Other Composite Video Observations

Comparing the composite outputs served as benchmark of the raw video performance capabilities of the two players. It established the baseline picture quality resulting from transport mechanism stability, digital timebase correction, digital noise reduction, power supply isolation and a dozen other circuit design factors. I didn't observe any other substantial picture differences using the composite video signal beyond what has already been discussed.

3-D Y/C Separation

We have finally arrived at the CLD-97's most important and impressive new feature, its 3-D Motion Adaptive Y/C Separation circuit. Although it is easy to set and forget in actual use, it is a bit more complicated to explain what it does and how it works. Readers that already understand all about comb filters may just skip ahead a couple of paragraphs while we cover a few basics for everyone else.

Back in about 1953, when the NTSC color video standards were adopted, a choice was made to make the new color TV system compatible with the existing monochrome system. This led to a decision to mix the narrow bandwidth color information, into the top of the wide band frequency range that was already used for the black and white luminance information. In this way, the color TV signal could be broadcast in the same frequency space that was being used for the monochrome TV signal. The new color TV signal would also play on the existing monochrome TV's, in black and white, of course.

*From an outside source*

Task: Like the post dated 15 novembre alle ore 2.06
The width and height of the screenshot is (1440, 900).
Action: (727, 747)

The only problem with mixing the color (C) signal into the existing luminance (Y) signal, was figuring out how to untangle them again inside the color TV. Right up until today, this has remained a problem with no perfect Y/C separation solution. For years, the solution was to split the shared frequency spectrum up just below the bottom of the narrower color band. The luminance signals lost their higher frequency components and the picture had poor resolution, lacking the fine details that the camera had recorded. The color signal was still contaminated by those missing high frequency luminance signals. This created colored rainbow-like patterns within the finely detailed areas of the picture.

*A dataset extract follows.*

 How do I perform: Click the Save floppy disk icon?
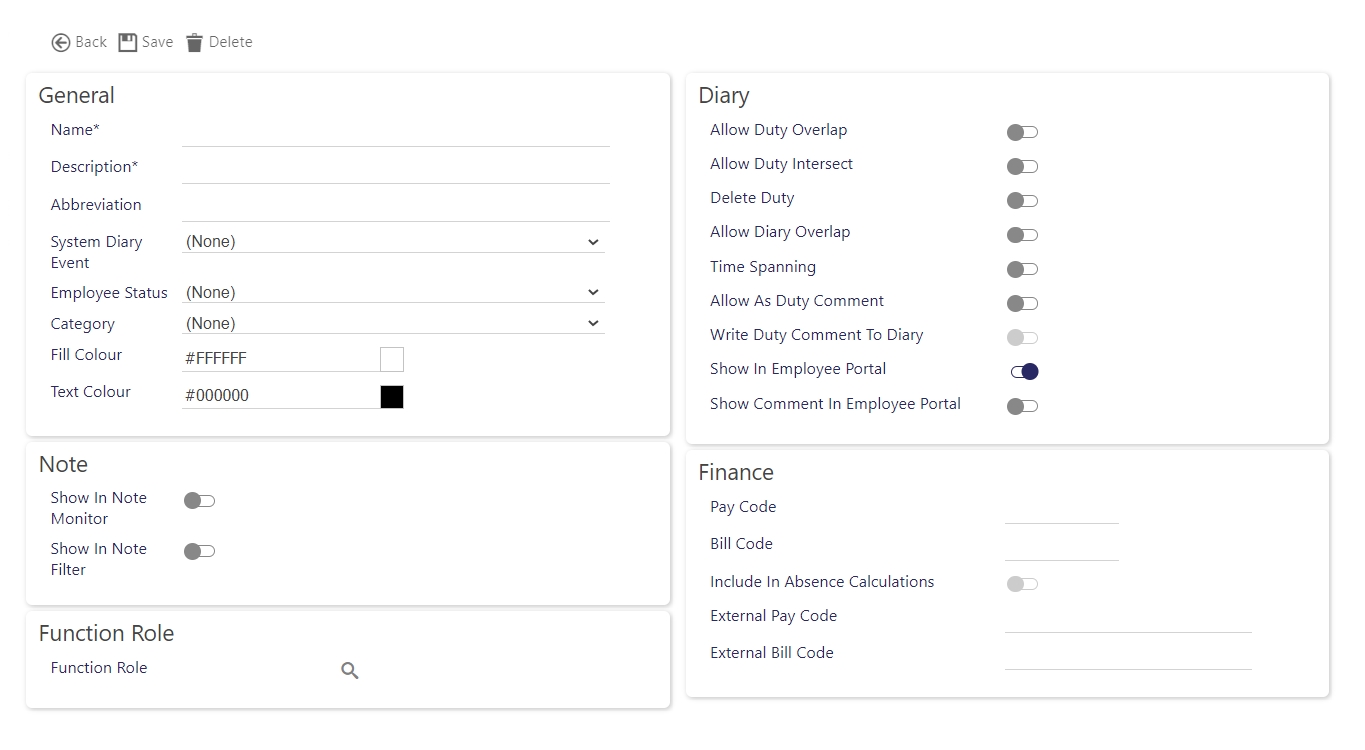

Eventually a better technology, called comb filters, came into use. They are able to separate the overlapping Y and C frequencies to a higher degree. The analog comb filters restored most of the lost resolution and detail in the picture, but couldn't completely eliminate all of the rainbow patterns. In addition, dot patterns would appear along the edges of objects and degrade the image. The dot patterns are called hanging dots or dot crawl artifacts. The rainbow patterns are called cross-color artifacts. In the last five years or so, digital versions of comb filters, called 3-line or 2-D Adaptive Comb Filters, were introduced. This technology made major improvements in preventing dot crawl and minor improvements in cross-color. Finally, in the last year of so, the first 3-D digital comb filters have appeared in a handful of TV monitors and now for the first time, a laserdisc player.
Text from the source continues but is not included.